___ PAGE TEXT ___

Re: Thought on complete latency

Cody Innowhere Fri, 29 Apr 2016 03:53:13 -0700

@Jungtaek,
Yes you're right. Since most of our use cases are multi-thread spouts, this
is not a problem for us.


As to Storm, I think we can use your second workaround for now, and
re-evaluate this when we finish porting multi-thread spout in Phase 2.

On Fri, Apr 29, 2016 at 6:10 PM, Jungtaek Lim <kabh...@gmail.com> wrote:

> FYI: Issue STORM-1742 <https://issues.apache.org/jira/browse/STORM-1742>
> and
> related pull request (WIP) #1379
> <https://github.com/apache/storm/pull/1379> are
> available.
>
> I've also done with functional test so that you can easily see what I'm
> claiming.
>
> Thanks,
> Jungtaek Lim (HeartSaVioR)
>
> 2016년 4월 29일 (금) 오후 4:59, Jungtaek Lim <kabh...@gmail.com>님이 작성:
>
> > sorry some correction which may confuse someone:
> >
> > With this circumstance there's no issue to keep it as is, since *users
> > normally don't implemented ack() / fail() as long blocking method*.
> >
> > 2016년 4월 29일 (금) 오후 4:56, Jungtaek Lim <kabh...@gmail.com>님이 작성:
> >
> >> Cody,
> >> Thanks for join the conversation.
> >>
> >> If my understanding is right, the way JStorm handles complete latency is
> >> same to what Apache Storm currently does.
> >> Please refer
> >>
> https://github.com/apache/storm/blob/master/storm-core/src/clj/org/apache/storm/daemon/executor.clj#L545
> >>
> >> What I really want to address is when/which component will decide
> >> complete timestamp.
> >>
> >> If my understanding is right, JStorm separates the threads in Spout
> which
> >> one is responsible for outgoing tuples, and other one is responsible for
> >> receiving / handling incoming tuple. With this circumstance there's no
> >> issue to keep it as is, since normally ack() / fail() are not
> implemented
> >> as long blocking method.
> >>
> >> But many users are implementing nextTuple() to sleep long amount of time
> >> to throttle theirselves (yes, I was one of them) and that decision makes
> >> tuples from Acker also waiting amount of time. There're some exceptions:
> >> throttling is on (via backpressure), count of pending tuples are over
> max
> >> spout pending.
> >>
> >> So I guess same issue persists on JStorm with single thread mode Spout.
> >>
> >> Please let me know if I'm missing something.
> >>
> >> Thanks!

___

--- SHORT TASK ---
List every web address that appears in the thread on complete latency.

___ GIVEN INFORMATION ___

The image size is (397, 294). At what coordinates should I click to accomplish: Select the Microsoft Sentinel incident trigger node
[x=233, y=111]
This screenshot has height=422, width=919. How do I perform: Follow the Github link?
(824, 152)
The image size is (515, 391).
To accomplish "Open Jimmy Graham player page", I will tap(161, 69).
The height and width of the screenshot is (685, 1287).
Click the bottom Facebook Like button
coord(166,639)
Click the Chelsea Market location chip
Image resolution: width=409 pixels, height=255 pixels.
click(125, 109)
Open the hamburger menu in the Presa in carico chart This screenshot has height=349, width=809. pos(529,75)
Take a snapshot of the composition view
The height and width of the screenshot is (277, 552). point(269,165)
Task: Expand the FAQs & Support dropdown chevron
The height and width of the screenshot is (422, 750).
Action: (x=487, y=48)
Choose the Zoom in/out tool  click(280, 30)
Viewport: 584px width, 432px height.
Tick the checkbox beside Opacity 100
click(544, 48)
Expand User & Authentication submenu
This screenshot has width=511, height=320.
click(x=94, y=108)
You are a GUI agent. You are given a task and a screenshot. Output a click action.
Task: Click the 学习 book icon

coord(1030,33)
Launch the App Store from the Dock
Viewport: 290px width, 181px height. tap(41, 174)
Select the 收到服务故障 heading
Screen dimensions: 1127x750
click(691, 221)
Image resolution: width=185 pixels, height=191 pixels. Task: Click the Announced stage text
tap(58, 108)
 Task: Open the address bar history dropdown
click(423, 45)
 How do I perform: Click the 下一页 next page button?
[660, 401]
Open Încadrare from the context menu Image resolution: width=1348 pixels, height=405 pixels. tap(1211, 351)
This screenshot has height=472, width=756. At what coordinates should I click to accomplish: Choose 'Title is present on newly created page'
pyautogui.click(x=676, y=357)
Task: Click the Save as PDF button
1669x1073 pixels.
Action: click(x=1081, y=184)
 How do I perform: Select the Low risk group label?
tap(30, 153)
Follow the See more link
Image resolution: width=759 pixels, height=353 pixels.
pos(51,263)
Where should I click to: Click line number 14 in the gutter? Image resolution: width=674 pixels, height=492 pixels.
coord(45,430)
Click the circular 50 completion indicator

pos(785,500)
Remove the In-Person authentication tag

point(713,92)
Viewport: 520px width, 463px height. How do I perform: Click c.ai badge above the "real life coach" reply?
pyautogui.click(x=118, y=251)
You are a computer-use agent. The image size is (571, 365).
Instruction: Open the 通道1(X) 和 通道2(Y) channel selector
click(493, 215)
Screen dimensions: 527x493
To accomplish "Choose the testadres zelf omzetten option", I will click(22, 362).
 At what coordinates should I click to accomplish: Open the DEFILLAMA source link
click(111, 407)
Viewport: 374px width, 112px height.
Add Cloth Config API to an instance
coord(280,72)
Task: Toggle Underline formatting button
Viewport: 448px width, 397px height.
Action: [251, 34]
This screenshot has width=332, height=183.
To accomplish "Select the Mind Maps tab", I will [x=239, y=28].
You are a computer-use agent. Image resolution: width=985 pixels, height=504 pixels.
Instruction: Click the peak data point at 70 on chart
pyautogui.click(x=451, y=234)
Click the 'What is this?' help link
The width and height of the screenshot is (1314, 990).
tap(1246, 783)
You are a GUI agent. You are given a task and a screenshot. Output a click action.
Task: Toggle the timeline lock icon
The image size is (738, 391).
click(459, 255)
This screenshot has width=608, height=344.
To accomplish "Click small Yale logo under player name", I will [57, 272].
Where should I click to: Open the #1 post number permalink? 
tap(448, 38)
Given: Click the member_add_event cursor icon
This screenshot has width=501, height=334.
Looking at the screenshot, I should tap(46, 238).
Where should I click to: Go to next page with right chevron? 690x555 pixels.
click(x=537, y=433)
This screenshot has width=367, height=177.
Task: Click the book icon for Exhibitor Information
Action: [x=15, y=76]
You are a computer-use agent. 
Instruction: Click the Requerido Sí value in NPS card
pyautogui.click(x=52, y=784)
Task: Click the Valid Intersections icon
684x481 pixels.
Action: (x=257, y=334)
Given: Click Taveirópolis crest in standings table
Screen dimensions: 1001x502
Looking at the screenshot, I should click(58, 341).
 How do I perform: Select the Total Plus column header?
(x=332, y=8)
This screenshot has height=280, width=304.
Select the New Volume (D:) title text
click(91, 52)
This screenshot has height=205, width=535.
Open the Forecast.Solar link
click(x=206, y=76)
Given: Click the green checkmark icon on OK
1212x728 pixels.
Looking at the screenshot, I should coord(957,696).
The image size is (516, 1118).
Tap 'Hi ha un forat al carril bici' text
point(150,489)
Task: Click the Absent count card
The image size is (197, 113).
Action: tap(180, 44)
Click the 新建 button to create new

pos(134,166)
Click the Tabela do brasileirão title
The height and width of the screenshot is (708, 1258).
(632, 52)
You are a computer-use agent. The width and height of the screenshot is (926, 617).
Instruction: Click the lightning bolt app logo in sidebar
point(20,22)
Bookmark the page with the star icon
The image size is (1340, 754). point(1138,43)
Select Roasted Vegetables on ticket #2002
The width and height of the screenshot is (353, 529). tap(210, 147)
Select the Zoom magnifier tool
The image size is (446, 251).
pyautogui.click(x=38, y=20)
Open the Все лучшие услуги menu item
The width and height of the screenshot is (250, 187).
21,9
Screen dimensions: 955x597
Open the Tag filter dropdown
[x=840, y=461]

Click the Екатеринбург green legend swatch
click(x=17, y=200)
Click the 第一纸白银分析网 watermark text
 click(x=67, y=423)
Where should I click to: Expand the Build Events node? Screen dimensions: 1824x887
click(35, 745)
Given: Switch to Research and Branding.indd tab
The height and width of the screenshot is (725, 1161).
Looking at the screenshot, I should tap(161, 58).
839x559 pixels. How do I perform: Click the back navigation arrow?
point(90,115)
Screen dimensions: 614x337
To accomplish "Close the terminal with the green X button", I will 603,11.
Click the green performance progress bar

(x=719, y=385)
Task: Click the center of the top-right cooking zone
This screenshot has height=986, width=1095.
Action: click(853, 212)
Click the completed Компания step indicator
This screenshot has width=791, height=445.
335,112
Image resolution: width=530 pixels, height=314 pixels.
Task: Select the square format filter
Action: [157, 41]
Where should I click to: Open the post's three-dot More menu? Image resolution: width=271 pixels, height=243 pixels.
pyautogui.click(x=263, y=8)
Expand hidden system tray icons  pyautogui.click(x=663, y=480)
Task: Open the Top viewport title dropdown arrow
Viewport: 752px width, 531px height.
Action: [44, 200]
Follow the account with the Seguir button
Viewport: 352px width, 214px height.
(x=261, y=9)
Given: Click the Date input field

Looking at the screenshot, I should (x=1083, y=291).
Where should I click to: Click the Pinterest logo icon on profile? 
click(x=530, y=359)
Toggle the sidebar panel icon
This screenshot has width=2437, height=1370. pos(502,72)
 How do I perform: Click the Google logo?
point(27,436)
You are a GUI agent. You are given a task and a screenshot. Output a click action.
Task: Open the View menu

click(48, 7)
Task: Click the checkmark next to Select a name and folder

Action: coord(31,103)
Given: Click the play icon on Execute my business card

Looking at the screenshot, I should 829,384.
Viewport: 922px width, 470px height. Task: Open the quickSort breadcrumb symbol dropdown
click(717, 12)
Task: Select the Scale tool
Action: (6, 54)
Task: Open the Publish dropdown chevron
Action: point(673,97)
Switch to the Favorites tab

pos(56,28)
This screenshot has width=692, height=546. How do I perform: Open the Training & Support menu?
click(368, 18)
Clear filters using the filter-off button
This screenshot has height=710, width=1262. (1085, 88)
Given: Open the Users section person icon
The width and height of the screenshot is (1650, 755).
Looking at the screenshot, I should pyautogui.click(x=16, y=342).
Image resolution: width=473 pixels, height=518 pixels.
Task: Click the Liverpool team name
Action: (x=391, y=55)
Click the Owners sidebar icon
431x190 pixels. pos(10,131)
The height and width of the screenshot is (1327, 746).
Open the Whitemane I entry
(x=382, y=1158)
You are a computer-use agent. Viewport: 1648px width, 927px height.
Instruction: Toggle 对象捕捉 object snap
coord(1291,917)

___

--- FULL OUTPUT ---
https://issues.apache.org/jira/browse/STORM-1742
https://github.com/apache/storm/pull/1379
https://github.com/apache/storm/blob/master/storm-core/src/clj/org/apache/storm/daemon/executor.clj#L545